Award winning Jazz musician, Zoe Gilby, heads to Leeds for International Women’s Day performance

(Images courtesy of Flaneur Photographic/Gareth Surgey)

This International Women’s Day, March 8, sees Tyneside’s Parliamentary Awards Jazz Vocalist of the Year make the short trip over to Yorkshire for an afternoon with her quartet at the Seven Artspace.

A celebration which this years’ mantra embraces the phrase ‘An equal world is an enabled world’ and the hashtag of #EachforEqual, Zoe is understandably well aware of the boundaries that are both present, and that need broken, whilst also celebrating that in which she has achieved throughout a long, and somewhat productive career.

This year alone will see the jazz musician add a further two albums to the three previous three releases, her Tom Harrell-inspired, Aurora Project, having its launch at the Gosforth Civic Theatre on April 23, then, later on in the year, she’ll release her first original production in seven years with Living in Shadows.

Speaking ahead of her appearance in Leeds the award-winning musician said: “I’m so excited to be performing on March 8 at the Seven Arts Leeds Jazz anyway, but, the fact that this is also on International Women’s Day, it makes it even more special and very close to my heart.

“International Women’s Day for me is a celebration, a celebration of what we have achieved and the boundaries that we have pushed.

“We are all different, yet globally we can stand together on this day and every other day, from all different walks of life, and with a path both unknown and exciting.

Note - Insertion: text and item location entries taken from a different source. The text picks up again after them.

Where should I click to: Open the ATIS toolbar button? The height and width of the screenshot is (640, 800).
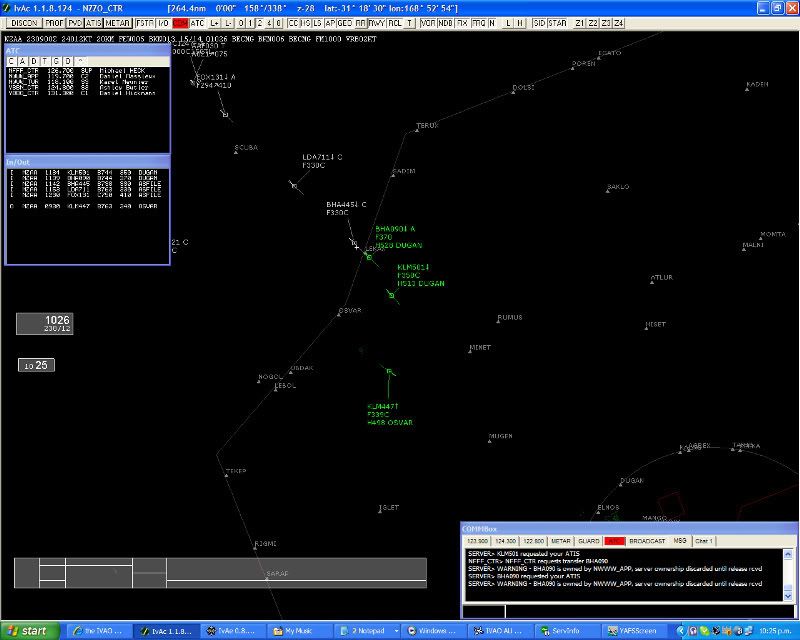pyautogui.click(x=94, y=22)
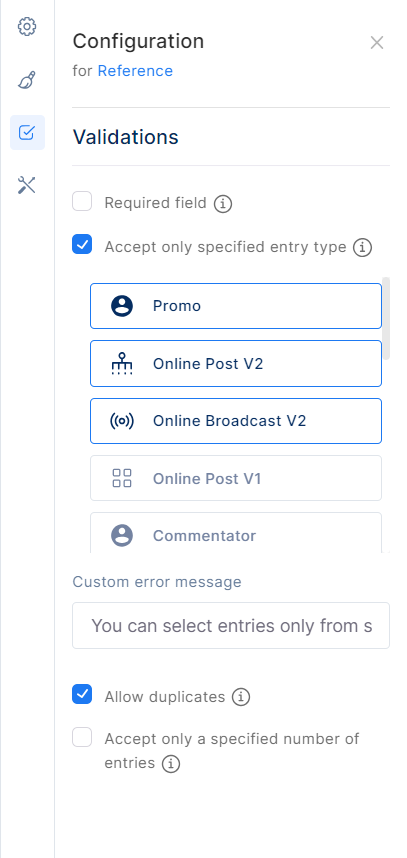The width and height of the screenshot is (407, 858).
Task: Open the settings gear tab in sidebar
Action: point(27,26)
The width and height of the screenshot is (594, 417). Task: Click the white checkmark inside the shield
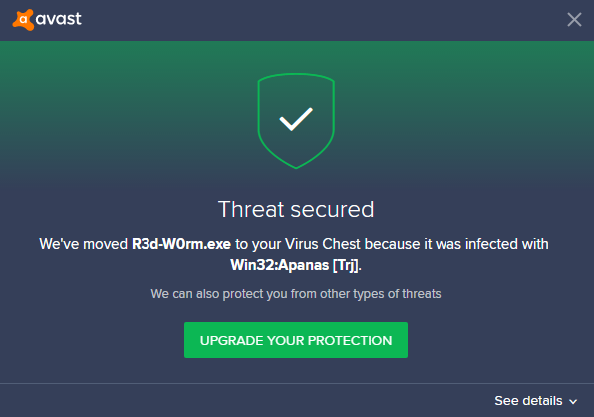point(296,119)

“I also remember, and appreciate the men and other genders who are supportive and respectful to what we are all going through.

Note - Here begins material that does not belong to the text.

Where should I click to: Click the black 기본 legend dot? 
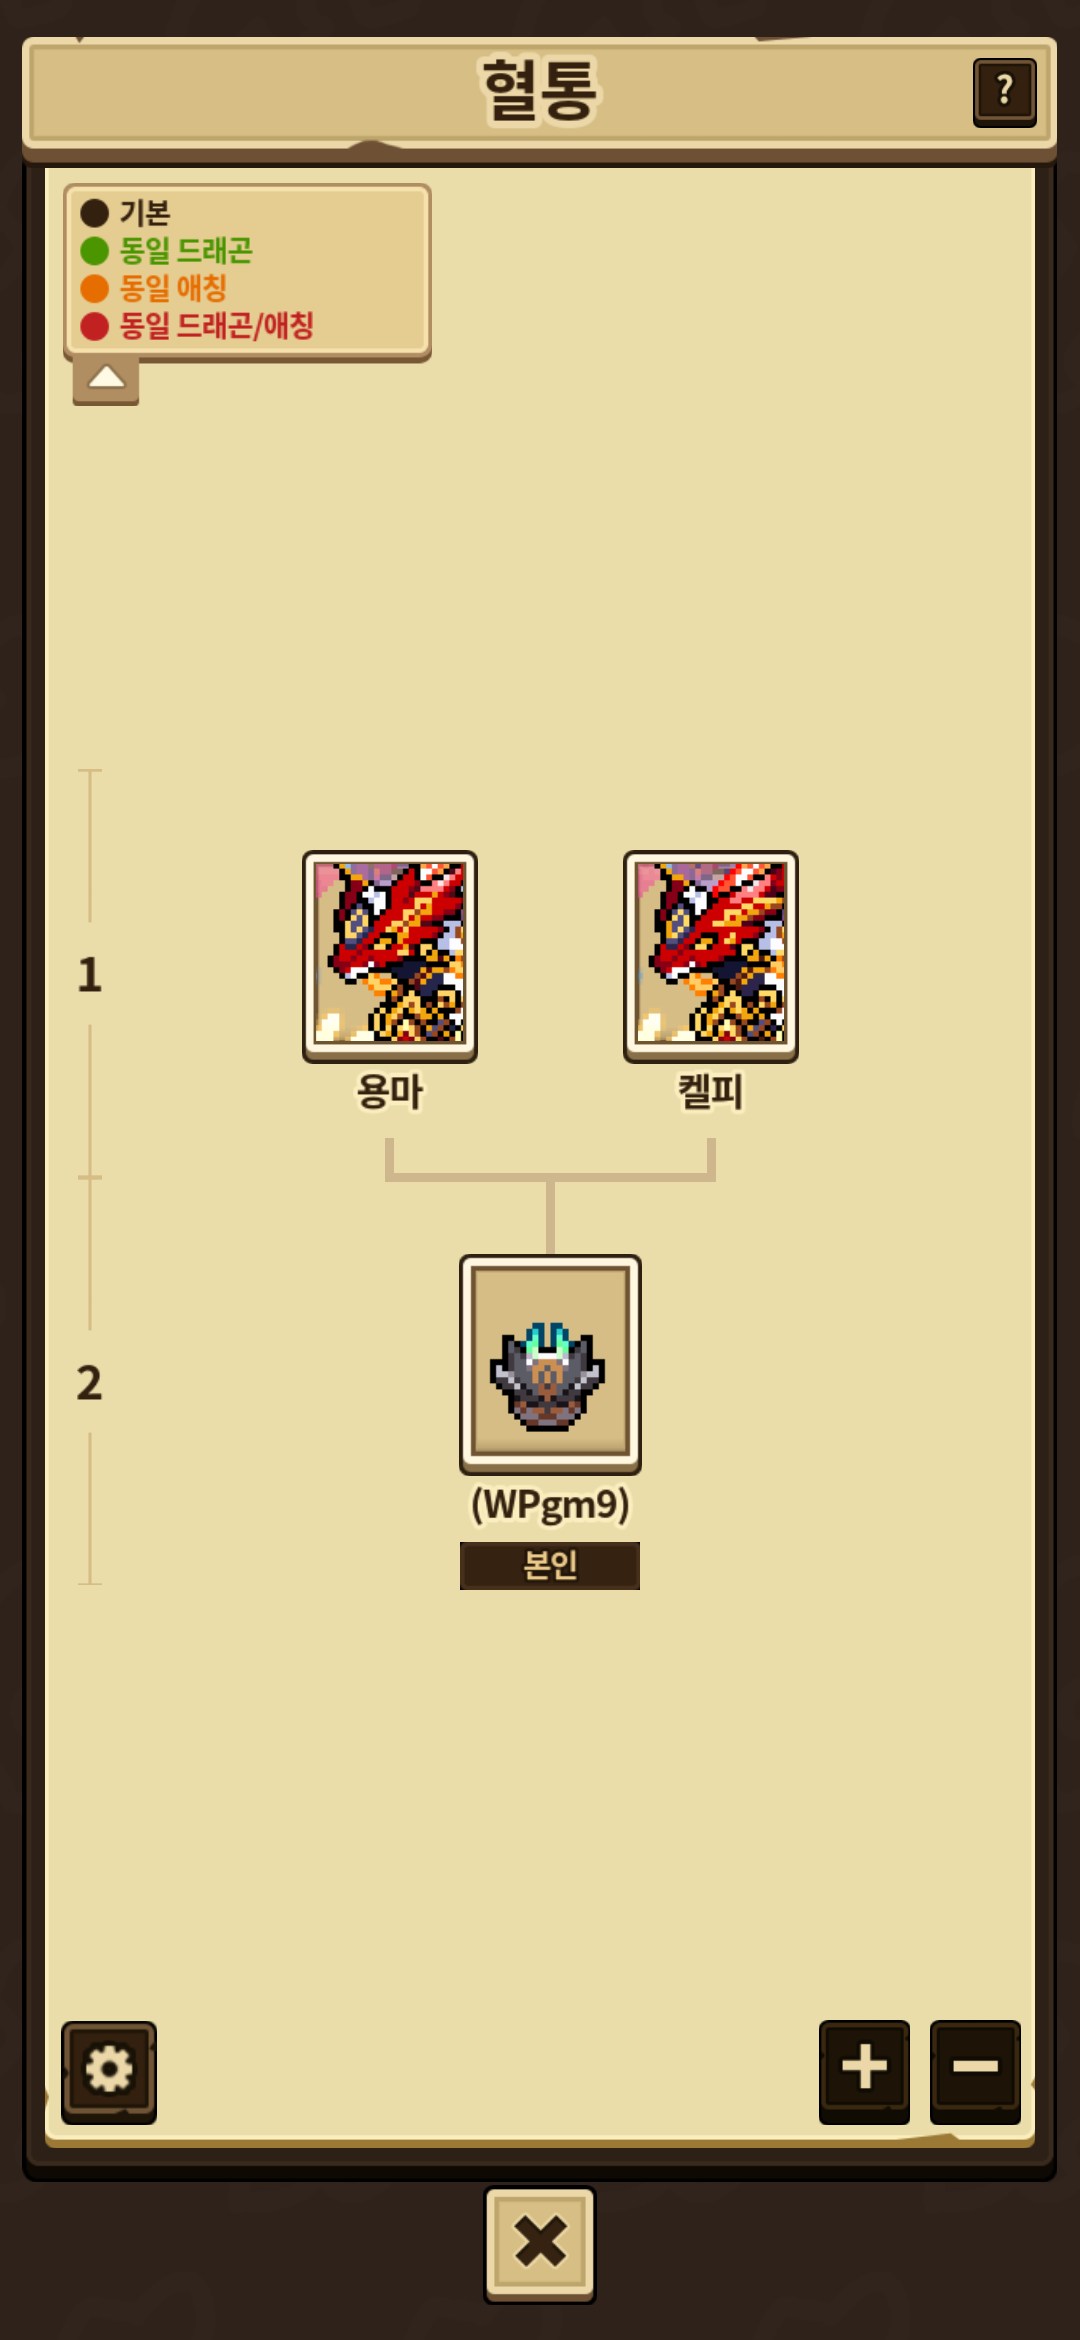point(94,213)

“The gender gap, and all of the other prejudices eating away at society, aren’t going to go away overnight and it takes everyone working together to try to do this.

“But it’s most certainly ok to be different, not to fit the mould, just be creative and be yourself.”

Some of music, and particularly jazz, greats have been female, artists from Ella Fitzgerald and Billie Holliday through to Fiona Ross, Rachel Sutton and Fleur Stevenson, it’s a somewhat plentiful list, each talented in their own rights.

Zoe however realises the magnitude in which International Women’s Day not only has on the music industry, but on life in general, adding: “To be in a position to perform and share what I love, my music, my sound, with my brilliant band, and on this momentous day, will be particularly poignant to me.

“I embrace this every day of the year, whether I am performing, song-writing or recording.

“The balance women are expected to strike, to be a successful businesswoman, or be an incredible mother, to have the perfect looks, have the house work done and get the dinner on the table, it honestly sounds like it’s something from the dark ages but it is unfortunately still apparent, even in this day and age.

“These issues barely even touch the sides as to what else women all around the world are struggling with.

“International Women’s Day symbolises so much in that it also symbolises freedom, expression, love, support and creativity.”

A decade plus of individual experience, and with three albums to her own name – Now That I Real (2007), looking Glass (2010) and Twelve Stories (2013), the Zoe Gilby Quartet, also featuring Andy Champion (double bass), Mark Williams (guitar) and Richard Brown (drums) will engage the audience from the very first, to very last note with their extensive, and unique repertoire.

In addition to performing on this year’s International Women’s Day, the Zoe Gilby Quartet release their Tom Harrell composition album, Aurora, on April 23, with a performance at the Gosforth Civic Theatre, meanwhile they appear at the Seven Artspace, Harrogate Road, Leeds, on the afternoon of Sunday 8 March, between 1:30pm and 4pm. Tickets are available now from priced £10 (adults), £8 (concessions) and £5 (under 25s).